■ **TASK STATEMENT**:
Count how many lines in the listing below contain the string "menu". Reply with that number alone.

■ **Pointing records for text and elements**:
/---

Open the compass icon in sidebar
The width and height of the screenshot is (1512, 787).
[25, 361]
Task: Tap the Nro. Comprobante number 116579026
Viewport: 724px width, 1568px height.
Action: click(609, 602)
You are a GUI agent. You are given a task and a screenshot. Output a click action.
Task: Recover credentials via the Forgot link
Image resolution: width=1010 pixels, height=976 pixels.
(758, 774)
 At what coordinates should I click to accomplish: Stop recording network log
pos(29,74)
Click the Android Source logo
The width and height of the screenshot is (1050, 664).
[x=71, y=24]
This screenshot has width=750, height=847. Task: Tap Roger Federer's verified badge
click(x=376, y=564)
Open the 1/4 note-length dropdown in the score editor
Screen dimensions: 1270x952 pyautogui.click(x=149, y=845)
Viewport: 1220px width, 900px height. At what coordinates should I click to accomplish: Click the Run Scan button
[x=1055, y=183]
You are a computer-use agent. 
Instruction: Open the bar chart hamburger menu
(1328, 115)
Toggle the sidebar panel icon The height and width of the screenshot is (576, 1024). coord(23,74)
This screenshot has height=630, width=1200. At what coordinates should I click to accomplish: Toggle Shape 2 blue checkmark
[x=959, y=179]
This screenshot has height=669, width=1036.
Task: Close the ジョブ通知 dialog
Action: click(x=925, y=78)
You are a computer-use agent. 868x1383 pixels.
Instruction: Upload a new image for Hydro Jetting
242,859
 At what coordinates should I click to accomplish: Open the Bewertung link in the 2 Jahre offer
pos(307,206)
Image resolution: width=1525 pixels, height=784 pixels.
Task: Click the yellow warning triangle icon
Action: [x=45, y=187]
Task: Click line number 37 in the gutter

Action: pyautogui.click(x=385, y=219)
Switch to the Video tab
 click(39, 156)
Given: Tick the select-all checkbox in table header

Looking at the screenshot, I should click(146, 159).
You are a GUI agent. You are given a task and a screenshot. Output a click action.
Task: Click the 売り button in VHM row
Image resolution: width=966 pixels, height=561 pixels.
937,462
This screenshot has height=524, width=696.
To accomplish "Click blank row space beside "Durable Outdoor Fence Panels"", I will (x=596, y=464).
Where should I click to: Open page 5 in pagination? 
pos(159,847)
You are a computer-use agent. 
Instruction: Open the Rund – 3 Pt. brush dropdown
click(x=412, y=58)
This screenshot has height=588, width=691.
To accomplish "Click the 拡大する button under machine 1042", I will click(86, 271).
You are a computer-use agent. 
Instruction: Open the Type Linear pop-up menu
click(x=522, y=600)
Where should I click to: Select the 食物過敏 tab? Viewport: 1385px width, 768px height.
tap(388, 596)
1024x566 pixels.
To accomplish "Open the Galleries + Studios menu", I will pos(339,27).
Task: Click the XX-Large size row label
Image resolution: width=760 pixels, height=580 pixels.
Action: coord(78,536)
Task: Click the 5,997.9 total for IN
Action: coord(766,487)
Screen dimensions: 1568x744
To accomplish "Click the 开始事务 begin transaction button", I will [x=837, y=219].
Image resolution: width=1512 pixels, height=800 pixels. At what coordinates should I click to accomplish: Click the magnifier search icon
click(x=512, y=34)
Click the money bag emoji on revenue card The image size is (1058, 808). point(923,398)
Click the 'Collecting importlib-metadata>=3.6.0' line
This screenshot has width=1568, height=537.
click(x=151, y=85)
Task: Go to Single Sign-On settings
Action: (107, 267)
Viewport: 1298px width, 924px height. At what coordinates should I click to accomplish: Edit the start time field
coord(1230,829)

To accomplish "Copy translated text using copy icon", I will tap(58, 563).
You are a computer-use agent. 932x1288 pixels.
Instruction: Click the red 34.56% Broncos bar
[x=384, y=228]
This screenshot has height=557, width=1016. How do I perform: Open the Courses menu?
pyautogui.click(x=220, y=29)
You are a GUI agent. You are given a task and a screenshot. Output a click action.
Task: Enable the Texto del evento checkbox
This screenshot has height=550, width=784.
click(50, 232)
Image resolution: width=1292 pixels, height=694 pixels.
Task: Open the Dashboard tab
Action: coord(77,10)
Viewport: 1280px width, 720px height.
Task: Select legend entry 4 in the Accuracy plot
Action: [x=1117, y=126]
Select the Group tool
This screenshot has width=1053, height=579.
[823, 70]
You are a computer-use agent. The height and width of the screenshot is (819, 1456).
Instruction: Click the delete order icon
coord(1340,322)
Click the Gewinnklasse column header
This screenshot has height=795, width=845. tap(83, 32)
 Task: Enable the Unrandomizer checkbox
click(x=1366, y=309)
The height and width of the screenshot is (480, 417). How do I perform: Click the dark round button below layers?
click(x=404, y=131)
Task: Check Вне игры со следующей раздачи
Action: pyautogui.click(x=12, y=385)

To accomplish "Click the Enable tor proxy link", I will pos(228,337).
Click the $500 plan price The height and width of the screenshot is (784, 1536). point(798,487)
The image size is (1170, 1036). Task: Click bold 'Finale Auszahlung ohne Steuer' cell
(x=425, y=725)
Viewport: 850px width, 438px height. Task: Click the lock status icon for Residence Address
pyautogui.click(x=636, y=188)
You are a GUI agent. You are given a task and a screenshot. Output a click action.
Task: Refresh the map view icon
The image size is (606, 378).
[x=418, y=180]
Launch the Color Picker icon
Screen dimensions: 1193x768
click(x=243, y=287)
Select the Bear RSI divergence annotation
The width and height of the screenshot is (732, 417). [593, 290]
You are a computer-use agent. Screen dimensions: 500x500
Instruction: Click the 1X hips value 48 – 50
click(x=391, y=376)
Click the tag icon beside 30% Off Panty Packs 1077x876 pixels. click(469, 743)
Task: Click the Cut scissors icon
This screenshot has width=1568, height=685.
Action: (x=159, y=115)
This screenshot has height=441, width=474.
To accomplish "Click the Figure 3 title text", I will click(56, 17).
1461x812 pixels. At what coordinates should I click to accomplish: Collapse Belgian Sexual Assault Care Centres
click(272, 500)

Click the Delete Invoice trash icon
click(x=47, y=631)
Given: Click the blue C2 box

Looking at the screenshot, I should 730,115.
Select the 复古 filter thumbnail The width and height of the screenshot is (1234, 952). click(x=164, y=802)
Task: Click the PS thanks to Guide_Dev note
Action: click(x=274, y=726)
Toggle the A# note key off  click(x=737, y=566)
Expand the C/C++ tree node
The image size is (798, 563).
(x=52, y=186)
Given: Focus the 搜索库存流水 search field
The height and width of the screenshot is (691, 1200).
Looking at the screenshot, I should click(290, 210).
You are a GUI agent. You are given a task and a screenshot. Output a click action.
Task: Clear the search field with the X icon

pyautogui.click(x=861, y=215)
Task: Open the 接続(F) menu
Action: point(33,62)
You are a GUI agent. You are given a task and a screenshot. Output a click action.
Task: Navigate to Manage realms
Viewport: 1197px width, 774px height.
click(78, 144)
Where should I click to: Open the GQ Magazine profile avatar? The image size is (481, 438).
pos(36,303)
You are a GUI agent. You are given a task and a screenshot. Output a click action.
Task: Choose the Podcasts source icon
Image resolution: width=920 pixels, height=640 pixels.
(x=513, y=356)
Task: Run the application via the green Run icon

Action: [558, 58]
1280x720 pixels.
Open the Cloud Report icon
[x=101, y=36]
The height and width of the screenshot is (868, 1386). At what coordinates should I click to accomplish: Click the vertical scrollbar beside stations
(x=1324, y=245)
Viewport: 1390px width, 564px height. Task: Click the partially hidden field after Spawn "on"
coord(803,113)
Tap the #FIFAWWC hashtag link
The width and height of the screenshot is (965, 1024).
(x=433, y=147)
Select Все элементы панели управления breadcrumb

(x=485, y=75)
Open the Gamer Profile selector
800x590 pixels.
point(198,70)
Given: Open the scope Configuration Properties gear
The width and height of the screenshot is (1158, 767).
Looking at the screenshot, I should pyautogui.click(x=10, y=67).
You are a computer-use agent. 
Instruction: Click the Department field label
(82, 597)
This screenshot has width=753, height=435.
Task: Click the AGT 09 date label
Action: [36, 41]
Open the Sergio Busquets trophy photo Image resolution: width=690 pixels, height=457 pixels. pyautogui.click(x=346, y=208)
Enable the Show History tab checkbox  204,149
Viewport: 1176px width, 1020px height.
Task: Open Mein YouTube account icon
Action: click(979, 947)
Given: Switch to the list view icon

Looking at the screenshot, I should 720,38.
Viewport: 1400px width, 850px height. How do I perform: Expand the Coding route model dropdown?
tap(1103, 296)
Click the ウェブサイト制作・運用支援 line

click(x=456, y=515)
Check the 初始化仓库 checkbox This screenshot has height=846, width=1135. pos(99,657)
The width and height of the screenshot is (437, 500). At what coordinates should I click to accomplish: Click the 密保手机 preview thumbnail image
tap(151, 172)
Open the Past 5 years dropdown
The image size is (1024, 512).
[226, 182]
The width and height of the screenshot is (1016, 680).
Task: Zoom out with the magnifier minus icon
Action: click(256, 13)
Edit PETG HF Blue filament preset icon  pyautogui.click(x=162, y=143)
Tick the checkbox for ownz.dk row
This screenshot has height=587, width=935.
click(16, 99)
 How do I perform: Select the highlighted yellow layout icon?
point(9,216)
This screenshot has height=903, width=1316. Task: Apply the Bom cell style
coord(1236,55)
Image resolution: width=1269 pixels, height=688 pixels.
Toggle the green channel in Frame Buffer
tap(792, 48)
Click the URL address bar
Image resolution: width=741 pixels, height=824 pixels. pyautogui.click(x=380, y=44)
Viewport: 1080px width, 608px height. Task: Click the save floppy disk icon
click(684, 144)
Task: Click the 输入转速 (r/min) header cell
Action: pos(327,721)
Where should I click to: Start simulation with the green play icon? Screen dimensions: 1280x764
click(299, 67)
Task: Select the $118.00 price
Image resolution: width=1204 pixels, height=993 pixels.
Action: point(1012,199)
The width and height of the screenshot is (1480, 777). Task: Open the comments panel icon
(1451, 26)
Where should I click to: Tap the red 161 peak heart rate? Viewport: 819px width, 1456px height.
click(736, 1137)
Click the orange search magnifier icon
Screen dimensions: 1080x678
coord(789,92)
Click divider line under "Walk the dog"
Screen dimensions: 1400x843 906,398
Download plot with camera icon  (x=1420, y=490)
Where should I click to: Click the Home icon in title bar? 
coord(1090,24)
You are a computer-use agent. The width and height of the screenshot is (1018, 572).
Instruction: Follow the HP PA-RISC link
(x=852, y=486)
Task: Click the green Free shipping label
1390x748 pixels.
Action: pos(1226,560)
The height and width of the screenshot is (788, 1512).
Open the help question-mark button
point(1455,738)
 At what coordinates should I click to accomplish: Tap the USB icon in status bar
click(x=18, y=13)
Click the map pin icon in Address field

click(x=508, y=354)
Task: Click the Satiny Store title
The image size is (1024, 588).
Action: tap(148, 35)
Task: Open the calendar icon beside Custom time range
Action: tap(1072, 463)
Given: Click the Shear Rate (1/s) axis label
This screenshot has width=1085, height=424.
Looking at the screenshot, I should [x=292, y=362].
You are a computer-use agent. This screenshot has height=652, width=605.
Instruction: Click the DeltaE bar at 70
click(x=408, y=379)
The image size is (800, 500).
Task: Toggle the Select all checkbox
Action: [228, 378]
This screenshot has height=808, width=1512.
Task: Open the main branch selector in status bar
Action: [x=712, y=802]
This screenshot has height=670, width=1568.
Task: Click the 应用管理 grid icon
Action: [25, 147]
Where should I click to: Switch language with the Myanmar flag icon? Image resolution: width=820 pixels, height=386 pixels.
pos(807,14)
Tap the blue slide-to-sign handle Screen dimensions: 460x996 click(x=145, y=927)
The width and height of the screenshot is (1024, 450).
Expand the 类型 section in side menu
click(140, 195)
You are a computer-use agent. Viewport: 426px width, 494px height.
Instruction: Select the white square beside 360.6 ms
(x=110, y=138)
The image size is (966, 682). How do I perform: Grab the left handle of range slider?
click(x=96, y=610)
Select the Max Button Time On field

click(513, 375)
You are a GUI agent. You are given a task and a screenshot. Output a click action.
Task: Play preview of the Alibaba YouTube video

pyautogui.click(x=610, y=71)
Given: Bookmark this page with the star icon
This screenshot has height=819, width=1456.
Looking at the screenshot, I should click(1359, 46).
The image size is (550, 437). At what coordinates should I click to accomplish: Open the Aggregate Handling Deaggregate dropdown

\---

■ **CORRECT ANSWER**:
6